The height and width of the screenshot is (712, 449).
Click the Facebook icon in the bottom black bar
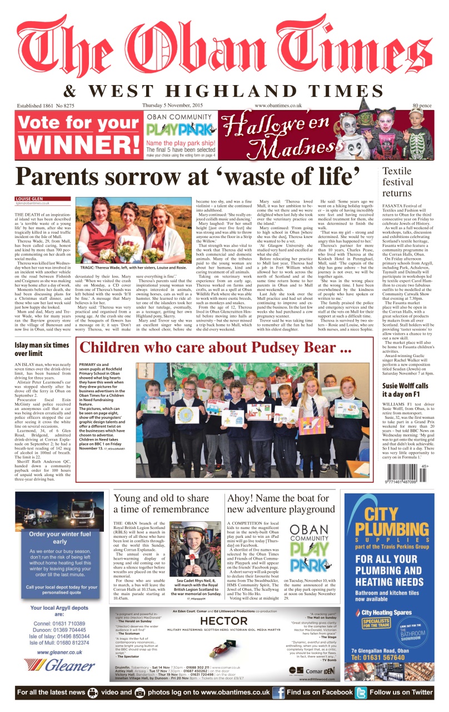click(x=278, y=693)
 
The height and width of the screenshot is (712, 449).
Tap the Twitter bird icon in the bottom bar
click(x=361, y=693)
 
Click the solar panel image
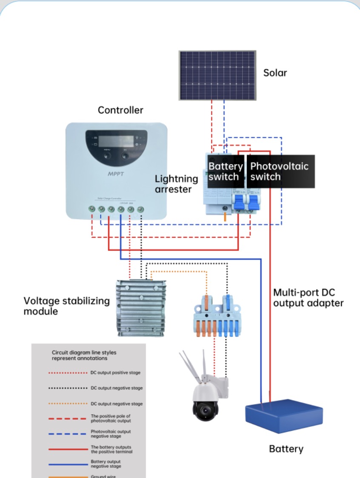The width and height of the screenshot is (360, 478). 217,75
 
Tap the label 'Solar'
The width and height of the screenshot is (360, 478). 275,73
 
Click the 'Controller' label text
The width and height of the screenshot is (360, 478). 120,110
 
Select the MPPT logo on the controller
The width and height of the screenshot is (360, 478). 114,174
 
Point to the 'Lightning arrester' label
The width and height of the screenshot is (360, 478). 176,184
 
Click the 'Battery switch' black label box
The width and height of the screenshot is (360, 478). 225,171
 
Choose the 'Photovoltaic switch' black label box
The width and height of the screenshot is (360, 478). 280,171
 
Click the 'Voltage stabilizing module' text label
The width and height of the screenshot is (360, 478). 66,306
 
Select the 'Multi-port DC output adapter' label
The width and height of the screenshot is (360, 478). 308,298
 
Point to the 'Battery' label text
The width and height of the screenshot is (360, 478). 286,449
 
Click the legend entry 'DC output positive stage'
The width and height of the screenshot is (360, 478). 115,373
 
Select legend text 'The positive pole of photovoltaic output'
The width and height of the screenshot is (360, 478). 111,418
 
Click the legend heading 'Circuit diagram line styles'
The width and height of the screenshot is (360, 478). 84,353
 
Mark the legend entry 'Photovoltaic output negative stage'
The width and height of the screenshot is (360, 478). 111,433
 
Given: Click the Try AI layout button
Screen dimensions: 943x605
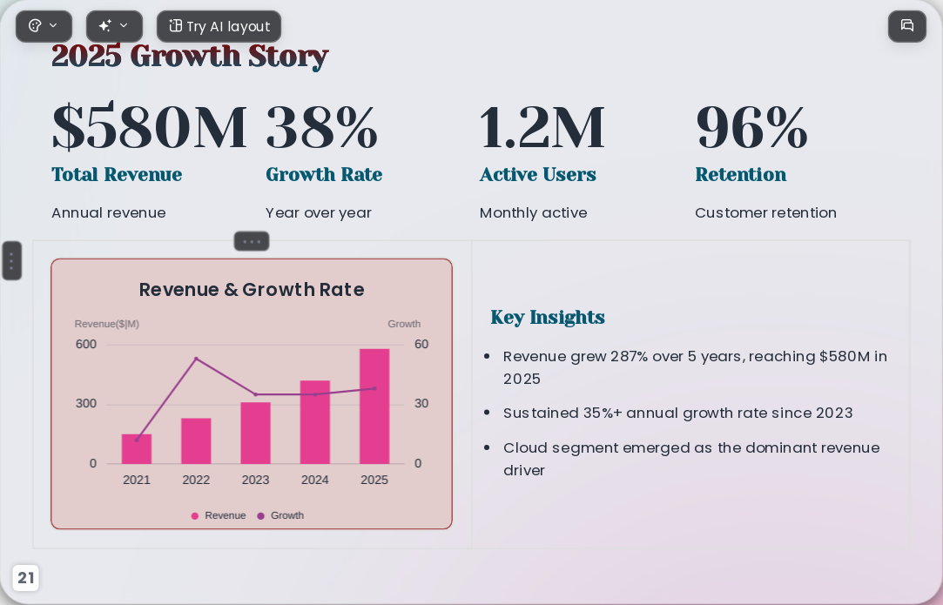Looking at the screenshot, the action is pyautogui.click(x=219, y=26).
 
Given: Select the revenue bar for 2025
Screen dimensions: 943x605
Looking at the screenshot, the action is pyautogui.click(x=374, y=406).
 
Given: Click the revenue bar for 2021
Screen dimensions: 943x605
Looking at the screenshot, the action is pyautogui.click(x=137, y=448).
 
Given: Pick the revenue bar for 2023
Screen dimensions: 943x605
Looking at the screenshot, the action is pyautogui.click(x=256, y=433).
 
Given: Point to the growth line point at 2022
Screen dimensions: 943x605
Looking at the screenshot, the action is pyautogui.click(x=196, y=359).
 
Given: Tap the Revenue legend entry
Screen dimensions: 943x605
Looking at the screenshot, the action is pyautogui.click(x=219, y=515).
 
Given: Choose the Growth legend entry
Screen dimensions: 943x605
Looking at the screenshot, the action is pyautogui.click(x=280, y=515).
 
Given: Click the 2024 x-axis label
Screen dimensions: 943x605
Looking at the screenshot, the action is pyautogui.click(x=314, y=480).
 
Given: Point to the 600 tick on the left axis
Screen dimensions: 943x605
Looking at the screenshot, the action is pyautogui.click(x=86, y=344).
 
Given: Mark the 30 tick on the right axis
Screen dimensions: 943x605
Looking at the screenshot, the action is pyautogui.click(x=421, y=404).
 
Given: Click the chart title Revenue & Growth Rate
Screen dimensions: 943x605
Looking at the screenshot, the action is pyautogui.click(x=252, y=289).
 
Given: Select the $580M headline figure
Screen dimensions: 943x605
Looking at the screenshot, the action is pyautogui.click(x=149, y=127).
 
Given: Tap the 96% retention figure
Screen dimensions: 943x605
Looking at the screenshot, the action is pyautogui.click(x=751, y=127).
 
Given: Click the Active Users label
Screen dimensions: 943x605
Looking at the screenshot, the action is pyautogui.click(x=537, y=174).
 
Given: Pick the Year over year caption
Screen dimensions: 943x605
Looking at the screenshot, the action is pyautogui.click(x=318, y=213).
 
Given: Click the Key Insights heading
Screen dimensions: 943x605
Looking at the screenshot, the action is pyautogui.click(x=548, y=317).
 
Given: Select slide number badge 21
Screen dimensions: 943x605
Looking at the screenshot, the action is pyautogui.click(x=25, y=578).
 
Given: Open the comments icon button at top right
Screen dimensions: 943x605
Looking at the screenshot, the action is pyautogui.click(x=907, y=26).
* * * *
STATED PROBLEM
Express the lines running from the one that contains "Mark the legend" through the one that contains "The width and height of the screenshot is (360, 478). 111,433", inclusive, as a two-column CSV headed text and answer. Put one row for each piece of text and the answer that goes with it, each value in its own quoted field, with line breaks turned into spaces.

OUTPUT OF THE EXERCISE
text,answer
"Mark the legend entry 'Photovoltaic output negative stage' The width and height of the screenshot is (360, 478).","111,433"